3. LEGITIMIDADE DA CRIMINALIZAÇÃO DO PORTE DE ARMA. Há, no contexto empírico legitimador da veiculação da norma, aparente lesividade da conduta, porquanto se tutela a segurança pública (art. 6º e 144, CF) e, indiretamente, vida, liberdade, integridade física e psíquica do indivíduo etc. Há inequívoco interesse público e social na proscrição da conduta. É que a arma de fogo, diferentemente de outros objetos e artefatos (faca, vidro etc.) tem, inerente à sua natureza, a característica da lesividade. A danosidade é intrínseca ao objeto. A questão, portanto, de possíveis injustiças pontuais, de absoluta ausência de significado lesivo deve ser aferida concretamente e não em linha diretiva de ilegitimidade normativa.

4. ORDEM DENEGADA.

02) Porte ilegal de munição – Tipicidade - Crime de perigo abstrato e de mera conduta:

Porte de munição e lesividade da conduta (Informativo n.º 688 do STF)

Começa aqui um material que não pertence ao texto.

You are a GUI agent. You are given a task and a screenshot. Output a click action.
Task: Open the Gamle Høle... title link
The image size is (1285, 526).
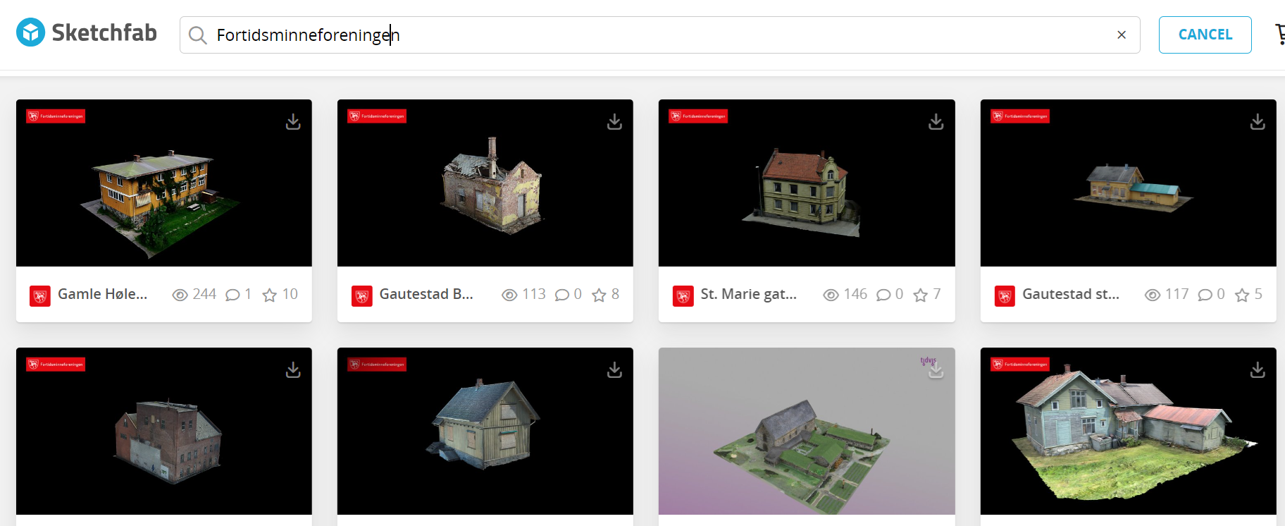click(x=102, y=294)
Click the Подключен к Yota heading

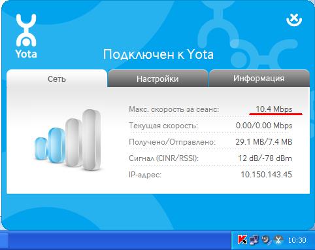click(158, 54)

A 2ª Turma denegou habeas corpus no qual se requeria a absolvição do paciente — condenado pelo porte de munição destinada a revólver de uso permitido, sem autorização legal ou regulamentar (Lei 10.826/2003, art. 14) — sob o argumento de ausência de lesividade da conduta. Inicialmente, não se conheceu do writ quanto à alegada atipicidade em razão de abolitio criminis temporária, pois não veiculada no STJ. No que concerne ao pedido alternativo de absolvição do paciente, enfatizou-se que a objetividade jurídica da norma penal em comento transcenderia a mera proteção da incolumidade pessoal para alcançar, também, a tutela da liberdade individual e do corpo social como um todo, asseguradas ambas pelo incremento dos níveis de segurança coletiva que a lei propiciaria. Por fim, firmou-se ser irrelevante cogitar-se da lesividade da conduta de portar apenas munição, porque a hipótese seria de crime de perigo abstrato, para cuja caracterização não importaria o resultado concreto da ação.

STF - HC 113295/SP, rel. Min. Ricardo Lewandowski, 13.11.2012. (HC-113295)

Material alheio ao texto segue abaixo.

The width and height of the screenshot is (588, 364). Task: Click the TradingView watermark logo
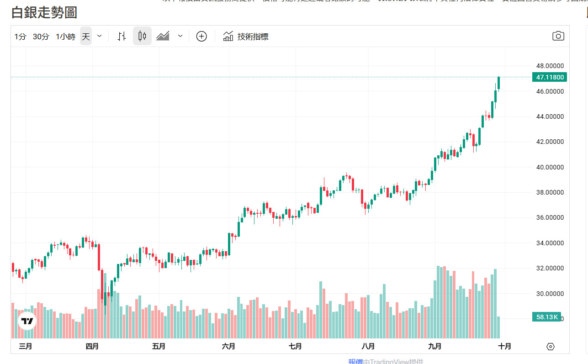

03) Porte ilegal de arma de fogo - Desclassificação para o delito do art. 12 do ED (posse) - Impossibilidade - Condutas diversas;

APELAÇÃO. CRIME DE PORTE ILEGAL DE ARMA DE FOGO DE USO PERMITIDO. INCONFORMIDADE DEFENSIVA. DESCLASSIFICAÇÃO PARA POSSE DE ARMA DE FOGO. IMPOSSIBILIDADE. Caso concreto em que os policiais confirmaram a apreensão da arma de fogo em via pública, não havendo que se duvidar de seus depoimentos. Não estando o réu em poder do revólver no interior de residência ou local de trabalho (artigo 12, da Lei nº 10.826/03) não há como proceder à desclassificação pleiteada pela defesa e, por conseguinte, reconhecer a abolitio criminis. RECURSO IMPROVIDO. (Apelação Crime Nº 70054038385, Segunda Câmara Criminal, Tribunal de Justiça do RS, Relator: Sandro Luz Portal, Julgado em 25/02/2016)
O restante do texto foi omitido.